La porta di servizio da cui era entrato Ricardo pocanzi si aprì di nuovo, questa volta si affacciò un uomo basso e calvo. Oscar intuì che di mestiere faceva il meccanico grazie alla divisa. L’uomo alzò una mano e gridò a Salas che la macchina non aveva assolutamente niente, era in perfette condizioni. Ricardo lo ringraziò e gli disse che sarebbe passato da lui a saldare il debito quanto prima, ma il meccanico rispose che non aveva nulla da pagare. Salas lo ringraziò ancora, poi lo congedò con un buon proseguimento di giornata. Oscar lo guardò con un sopracciglio alzato a mo’ di spiegazione e il suo amico gli sorrise:
«Gli ho fatto controllare la macchina di Yumiko»
«L’avevo intenso …» Ricardo si allungò sul tavolo e gli parlò a bassa voce come se ci fosse qualcun altro lì con loro e potesse udirlo:
«Non ti sembra strano che proprio ieri sera la macchina non sia partita? Voglio dire, ci ha provato, avrà immaginato che l’avrei accompagnata a casa da gentiluomo quale sono ...»

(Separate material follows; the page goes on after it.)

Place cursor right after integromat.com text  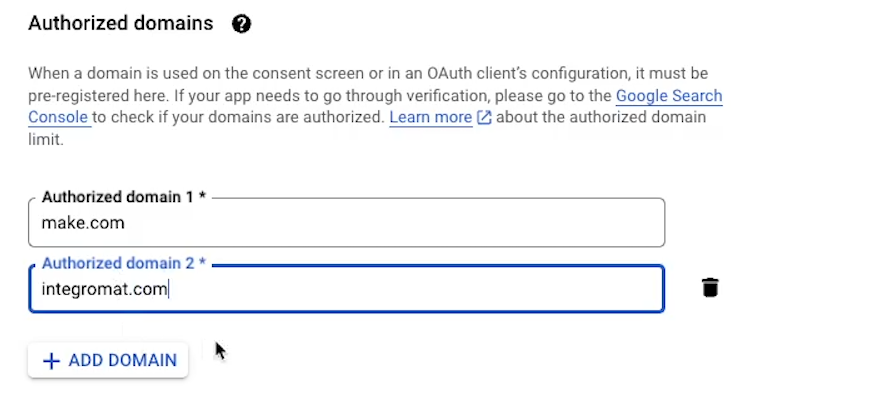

«Aspetta, aspetta, aspetta! Cioè, pensi che Yumiko l’abbia fatto di proposito?!» il ragazzo annuì «Ricardo smettila, sei ridicolo e patetico quando fai così!» Proseguì Oscar, sembrava particolarmente infastidito dalle insinuazioni del compagno
«Perché no? Mi ha anche invitato a prendere un tè a casa sua stanotte» Salas tornò in posizione eretta, posando la bottiglia di rum dove l’aveva trovata, aveva l’aria da super eroe:
«E tu hai accettato?» gli chiese la drag queen, ma non attese la risposta, gli bastò vedere il sorriso che affiorava sulle labbra dell'amico «Sei incredibile! Ti avevo chiesto di restare fuori dalla vita di quella ragazza, almeno in quel senso, e invece?!»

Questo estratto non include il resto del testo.